# Using the information
1. Answer these questions from the Benson v. Leaders Life case summary below, one line each:
(a) What blood alcohol content did the hospital records apparently show?
(b) Which earlier case does the summary cite, with its citation, for requiring a finding of intent to deceive?
(c) What amounts of actual and punitive damages did the court affirm?
2. Decide whether each statement agrees with the Benson v. Leaders Life case summary below, and quote the words that settle it:
(a) Alcohol played a part in Mr. Benson's death.
(b) The insured admitted having a blood clot in his leg.
(c) The court reweighed the evidence the jury had heard.
3. Write the next part of the Benson v. Leaders Life case summary, starting after its last sentence.

# Document segment
::::::::::
In Benson v. Leaders Life Ins. Co., 2012 OK 111,   the insured did not admit to any alcohol problems in his life insurance application, although he did admit to having a blood clot in his leg.  Almost a year later, the insured was killed when he was attempting to help a stranded motorist.  Hospital records apparently showed the deceased had a blood alcohol content of 0.24%

After reviewing the records the insurance company concluded that Mr. Benson had falsified his answers on his application and rescinded the policy due to Mr. Benson’s alcoholism. Leaders Life would rescind the policy even if the mistake was innocent, and the state of mind of the applicant was never considered. It was agreed that alcohol played no part in Mr. Benson’s death.  

The Oklahoma Supreme Court held in Massachusetts Mutual Life Ins. Co. v. Allen, 1965 OK 203, 416 P.2d 935, there must be a finding of an intent to deceive the insurer before a policy may be avoided by reason of the insured’s false statement or omission in the application. "Massachusetts Mutual, Whitlatch, Brunson, Claborn and Scottsdale are controlling precedent from this Court requiring a finding of insured’s intent to deceive an insurer before a misrepresentation, an omission or incorrect statement in an application can avoid the policy under §3609."

Since the jury heard the evidence and it was a jury question, the court refused to reweigh the evidence and affirmed the award of $350,000 in actual damages and $10,000 in punitive damages:

"In plain language, we are not allowed to substitute our judgment for that of the jury merely because we would have decided or viewed disputed material fact questions differently than the jury. Where competent evidence was presented at trial to support reasonable findings as to those material fact questions relating to the claim in suit and no reversible error is otherwise shown, an appellate court must affirm a judgment based on a jury verdict, not second-guess such judgment or the jury verdict upon which it is based. These general principles guide our review here.
::::::::::
# Given entries
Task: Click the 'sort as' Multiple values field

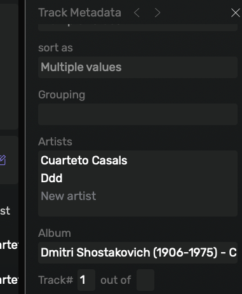Action: (138, 67)
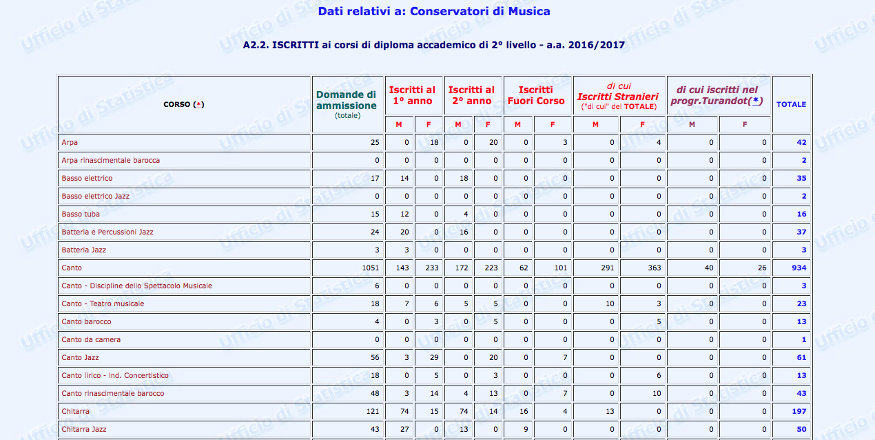
Task: Click Batteria e Percussioni Jazz link
Action: [x=107, y=232]
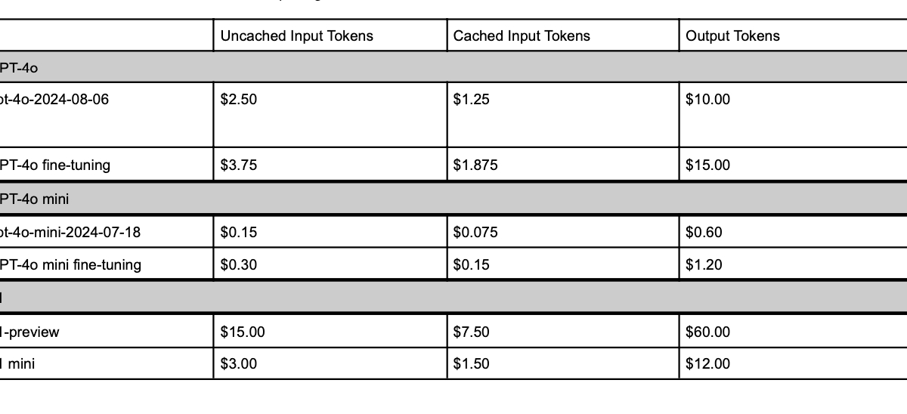Click the $1.875 cached price cell
907x414 pixels.
(475, 165)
::::::::::
# Written responses
1.
(a) 0.24%
(b) Massachusetts Mutual Life Ins. Co. v. Allen, 1965 OK 203, 416 P.2d 935
(c) $350,000 in actual damages and $10,000 in punitive damages

2.
(a) No: "It was agreed that alcohol played no part in Mr. Benson’s death."
(b) Yes: "although he did admit to having a blood clot in his leg"
(c) No: "the court refused to reweigh the evidence"

3.
In the present matter, at trial, Leaders Life made clear that they believed there were material misrepresentations made by Mr. Benson. They argued that insured had attempted to deceive them. However, the trier of fact, the jury did not find that such a misrepresentation had been made. They decided in favor of the beneficiary, Shannon Benson and awarded her $350,000.00 dollars in actual damages and $10,000.00 in punitive damages. In the present matter, Mr. Benson did not die from an alcohol related illness; he died by being hit by a car attempting to assist a stranded motorist. If he had ignored the stranded motorist, Mr. Willige, Mr. Benson would have not been struck and may still be alive and working today. This Court cannot substitute its judgment for that of the jury under the case law presented in this lawsuit. Brunson v. Mid-Western Life Ins. Co., 1976 OK 32, ¶21, 547 P.2d 970; Whitlatch v. John Hancock Mutual Life Insurance Co., 1968 OK 6, ¶11, 441 P.2d 956; Scottsdale Insurance Company v. Tolliver, 2005 OK 93, ¶11, 127 P.3d 611."